IN THE COURT OF APPEALS OF TENNESSEE
AT JACKSON
Assigned on Briefs July 14, 2000
CAROLYN B. BEASLEY COTTON COMPANY v. KEM RALPH,
Individually and d/b/a RALPH BROTHERS
Direct Appeal from the Chancery Court for Tipton County
No. 15,011 Dewey C. Whitenton, Chancellor
No. W1999-00273-COA-R3-CV - Filed October 25, 2000
This appeal arises from a breach of contract between Farmer and Broker. After signing a contract
to deliver cotton to Broker, Farmer failed to do so. Broker was then forced to purchase the cotton
elsewhere for a substantial loss and brought suit to recover the losses. At the start of the trial, Farmer
requested that the trial court dismiss the case and order the parties to proceed to arbitration. Finding
that Farmer had waived his rights under the contract to arbitration, the trial court refused.

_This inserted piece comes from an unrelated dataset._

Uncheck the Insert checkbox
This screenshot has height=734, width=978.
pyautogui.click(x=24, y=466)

Proceeding with the case, court found that Farmer had breached the contract and awarded damages
to Broker. We affirm.
Tenn. R. App. P. 3 Appeal as of Right; Judgment of the Chancery Court Affirmed; and
Remanded.
DAVID R. FARMER , J., delivered the opinion of the court, in which W. FRANK CRAWFORD , P.J., W.S.,
and HOLLY K. LILLARD , J., joined.
David M. Livingston, Brownsville, Tennessee, for the appellant, Kem Ralph.
Russell W. Savory, Memphis, Tennessee, for the appellee, Carolyn B. Beasley Cotton Company.
OPINION
On May 25 and again on June 8, 1995, Kem Ralph entered into written contracts with the
Carolyn B. Beasley Cotton Company (Beasley).1 Each contract stated that Mr. Ralph would sell
Beasley 100 bales of cotton during the 1995-96 crop year. The dispute in this case arose sometime
between December of 1995 and February of 1996, with each party arguing a different set of facts.

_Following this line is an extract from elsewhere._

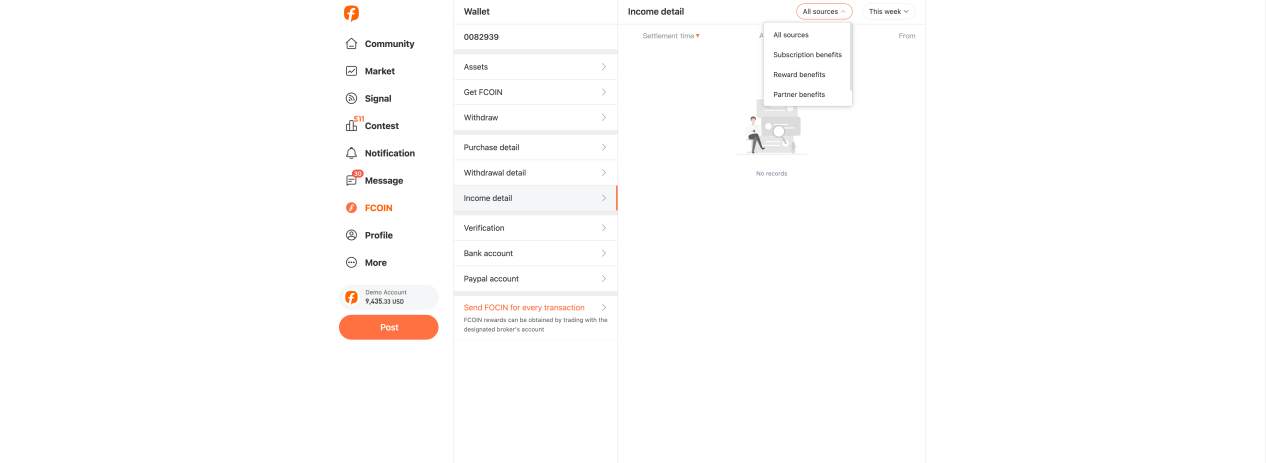Collapse the All sources dropdown
Image resolution: width=1266 pixels, height=463 pixels.
(x=824, y=12)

Mr. Ralph claims that he informed Beasley in December of 1995 that he would be unable to fulfill
his contracts. Beasley claims that it had no notice that Mr. Ralph intended to breach these contracts
1
While Beasley and Mr. Ralph entered into several additional contracts during this period, in this case we are
only concerned with the two cotton delivery contracts on May 25, and June 8, 1995.
until it sent demands for delivery in late January and early February of 1996 that went unanswered.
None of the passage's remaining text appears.